Our data as described here show that PAO, a lewisite analog, and also a degradation product of CWAs causes damage to murine skin which is similar to that reported for lewisite20,34,36. Thus, these skin lesions which include microvesications, blisters and severe inflammation are associated with ROS generation, activation of UPR signaling pathway and apoptosis could be observed by exposure to both PAO and lewisite36. Our data showing that blockade of ROS generation by administrating antioxidant NAC diminishes both UPR signaling and inflammation/blistering suggest that PAO-induced ROS is involved in the regulation of UPR signaling and associated tissue injury. In this regard, it is known that ROS regulates UPR signaling pathway under various experimental settings including following lewisite exposure36,43,47. Similarly, administration of chemical chaperone, 4-PBA diminished tissue lesions including massive keratinocytes cell death suggesting that ROS regulated UPR signaling orchestrates both cutaneous inflammation and tissue damage. Earlier studies also described a role of UPR signaling in regulating inflammatory response in various other diseases models48,49. In addition, we also showed that inorganic arsenic such as sodium arsenite and arsenic trioxide under multiple subacute exposure setting causes UPR signaling induction associated with mild inflammatory responses in the skin42,47. Thus, it appears that arsenic of PAO which may be released following its decomposition in situ could contribute to the PAO-mediated UPR signaling and cutaneous inflammation. However, since the severity and rapidity of these responses caused by PAO are several folds higher than that caused by inorganic arsenic, it is likely that the organic moieties associated with arsenic could contribute to these differences particularly due to much enhanced tissue penetration ability of PAO and other similar structurally related arsenicals. In addition, since the manifestations of these structurally different arsenicals may also differ to some degree, it is likely that some molecular targets of these arsenicals in various tissues may be distinct. However, as in the skin many of these responses as observed in case of PAO and lewisite are not much different, it could be speculated that following penetration in the skin these chemicals invoke initial identical molecular trigger.

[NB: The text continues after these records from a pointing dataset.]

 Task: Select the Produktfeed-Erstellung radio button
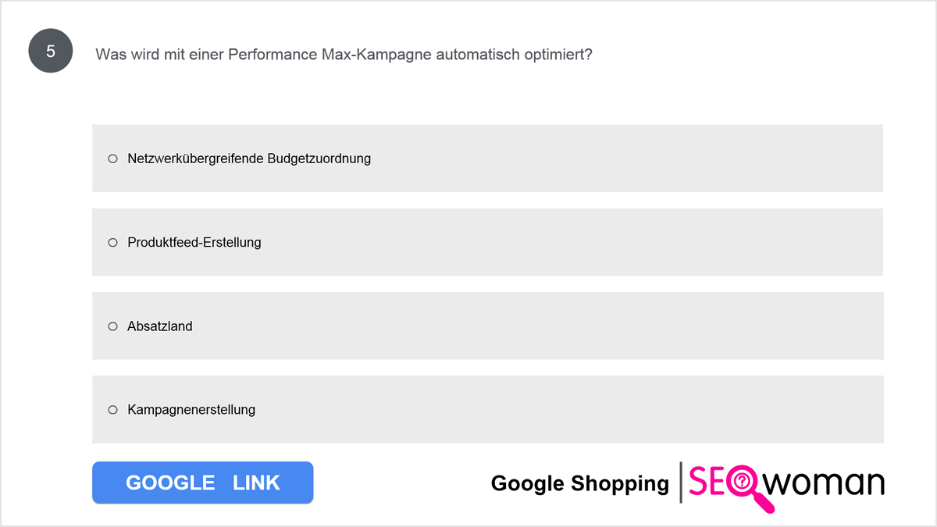(112, 242)
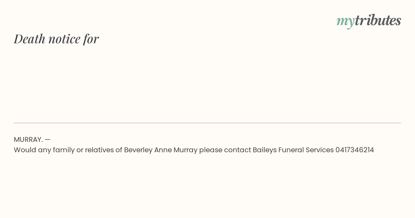This screenshot has height=218, width=415.
Task: Click the grey "tributes" part of the logo
Action: [378, 20]
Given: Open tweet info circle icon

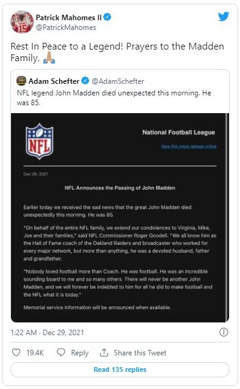Looking at the screenshot, I should (224, 332).
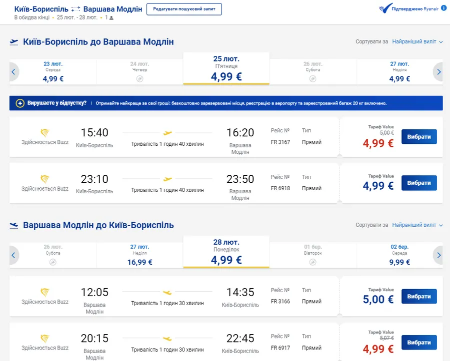450x361 pixels.
Task: Choose the 20:15 return flight FR 6917
Action: click(419, 343)
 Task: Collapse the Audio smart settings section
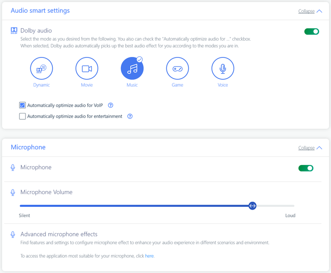[x=306, y=11]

The observed differences between in vivo and in vitro in the expression of inflammatory mediators such as cytokines may be due to generation of these mediators by multiple cell types in vivo. Interestingly, our observations that chemical chaperone treatment diminishes ROS production and NAC was found to be more effective than 4-PBA suggest a close regulatory loop between the PAO-mediated ROS generation and UPR signaling. However, based on these observations we also believe that PAO-mediated induction of ROS in the skin keratinocytes could be both independent and dependent of UPR signaling pathway.

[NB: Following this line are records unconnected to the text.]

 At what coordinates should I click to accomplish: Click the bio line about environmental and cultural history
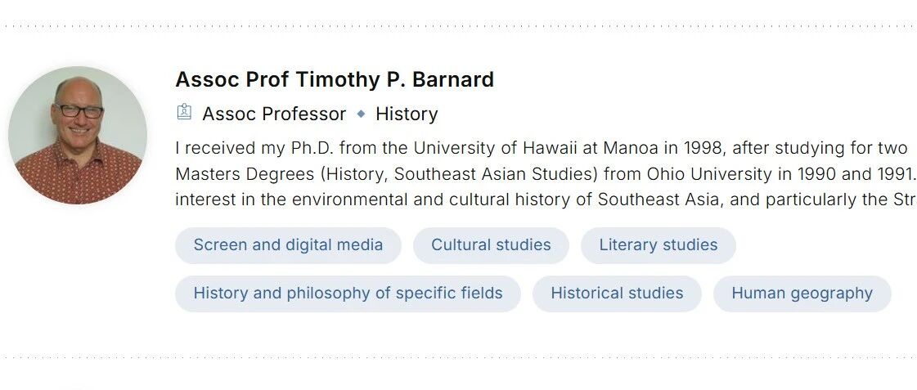(x=540, y=200)
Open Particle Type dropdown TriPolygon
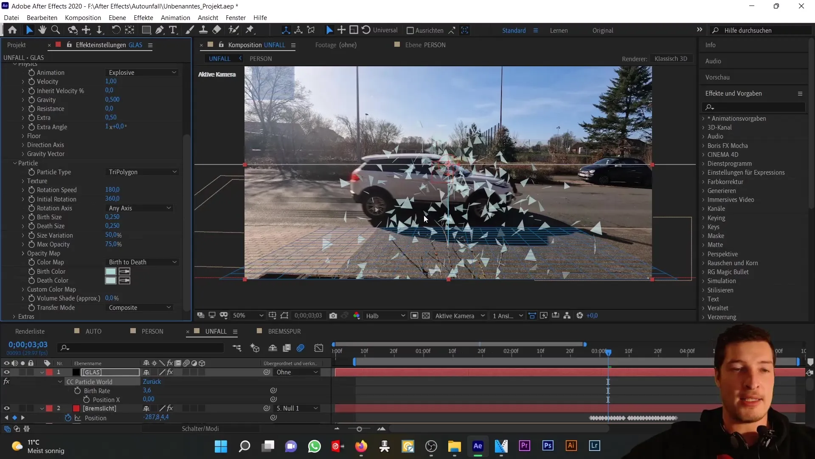This screenshot has height=459, width=815. coord(142,172)
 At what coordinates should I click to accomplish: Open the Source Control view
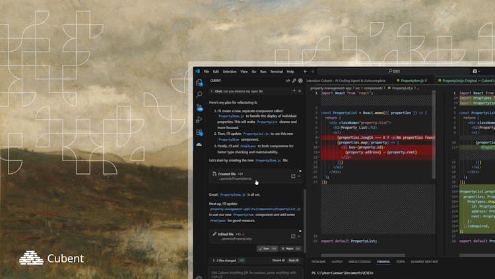tap(199, 107)
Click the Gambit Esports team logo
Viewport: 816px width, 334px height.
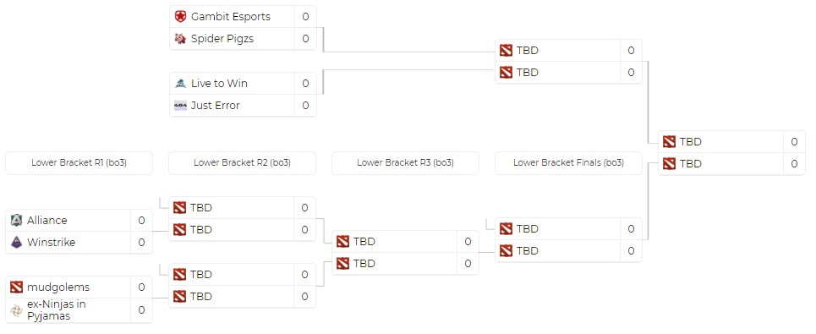(x=180, y=17)
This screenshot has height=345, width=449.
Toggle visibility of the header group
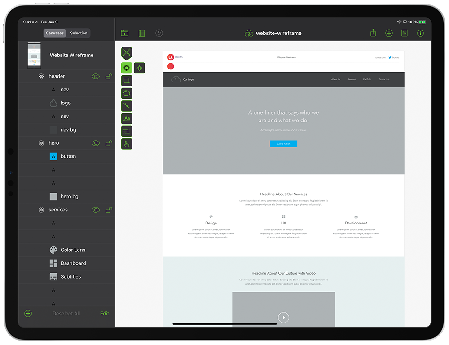click(95, 76)
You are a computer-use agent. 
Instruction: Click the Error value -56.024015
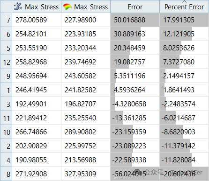135,174
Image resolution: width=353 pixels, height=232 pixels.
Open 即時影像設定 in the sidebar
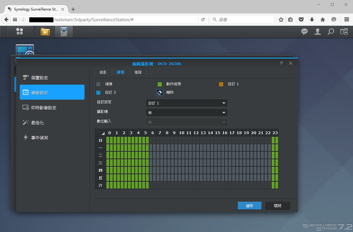44,108
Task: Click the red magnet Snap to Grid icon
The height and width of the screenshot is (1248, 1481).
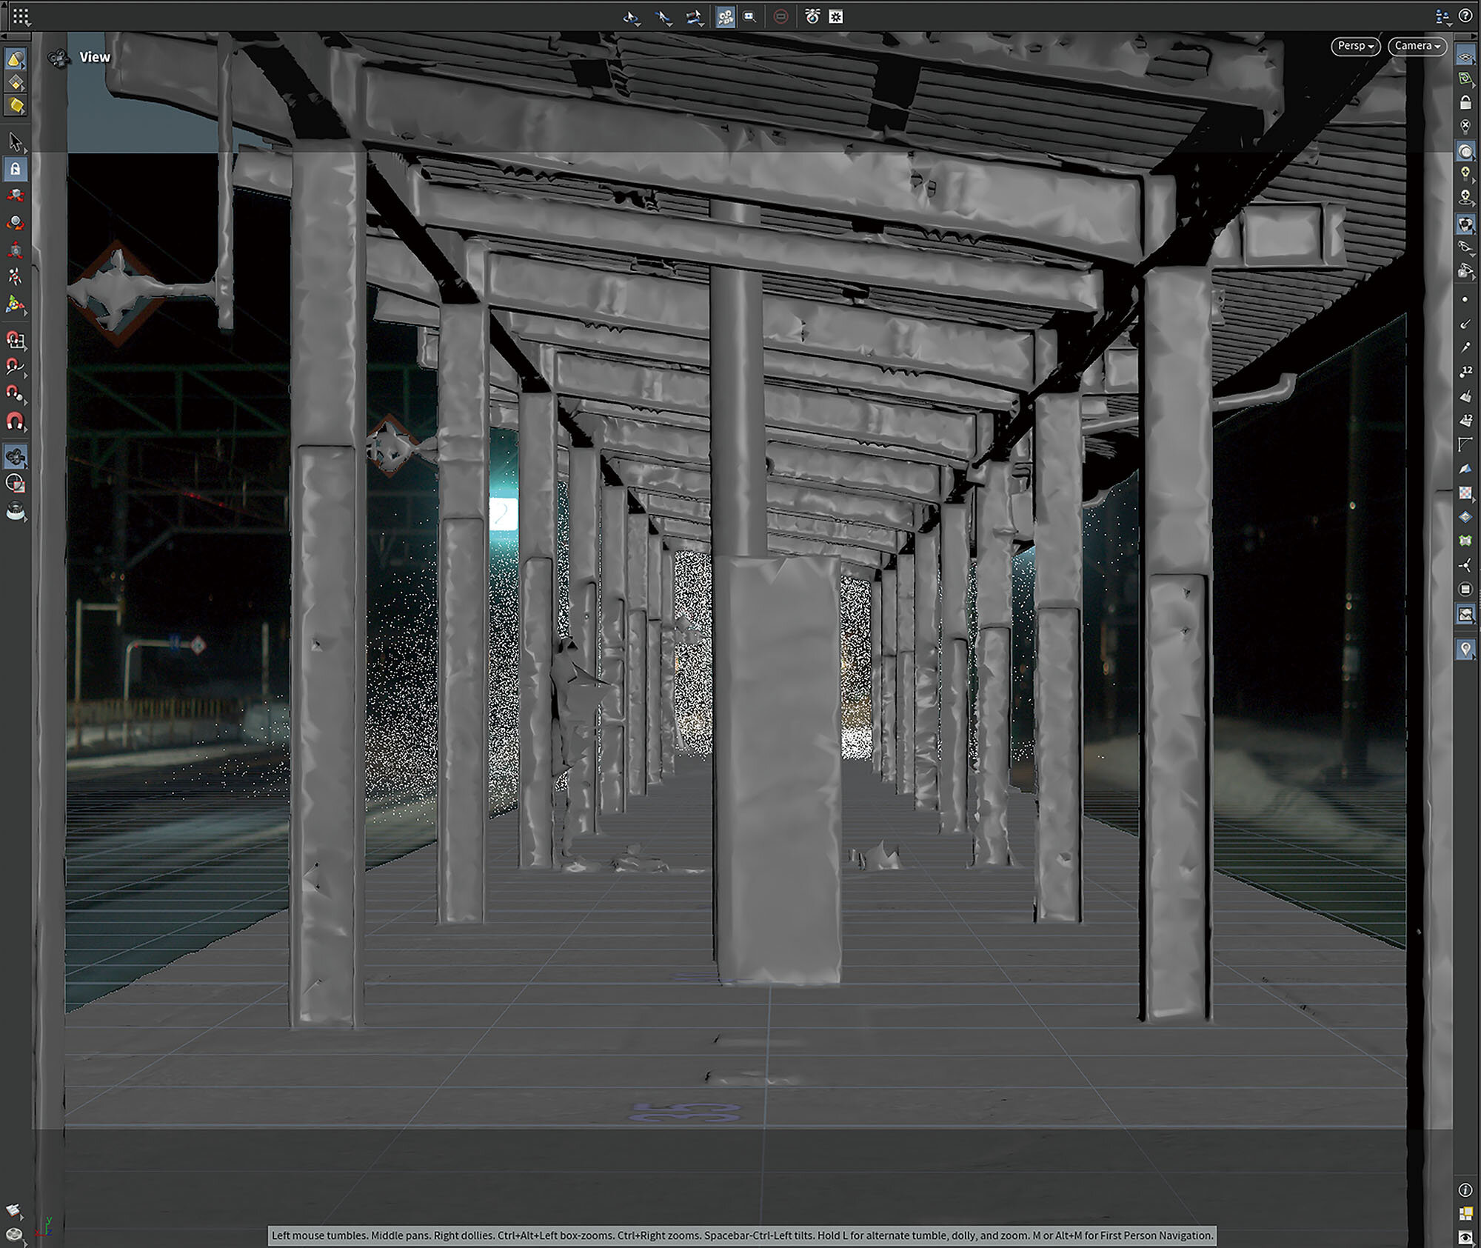Action: pos(15,340)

4-PBA and NAC employed in this study as well as against lewisite36 are FDA approved for the treatment of urea cycle disorder and acetaminophen overdose toxicity respectively50,51. We therefore believe that repurposing these agents as antidotes for arsenicals toxicity will be a significant progress in this area of research. Although based on these results we propose that PAO is a surrogate chemical for studying arsenicals toxicity, it is also important as its own as this is a degradation product of CWAs and may be highly damaging not only to experimental animals but also to humans. For example DPAA and PAO besides some other arsenic compounds were found to be present in drinking water in Kamisu, Japan and exposed population consuming contaminated water supply developed a toxic syndrome with brain stem-cerebellar and cerebral symptoms14. However, skin conditions in this population was not reported. These contaminants were considered to be present due to the degradation of diphenylchlorarsine and diphenylcynoarsine14. Similarly, at a road construction site in Samukawa, Kanagawa where the Sagami Naval Arsenal was formally located, several hundred beer bottles were unearthed of which more than 200 contained lewisite16. Although greater details of this accident remained unknown but laborers working there were described to be injured when first group of bottles were discovered16.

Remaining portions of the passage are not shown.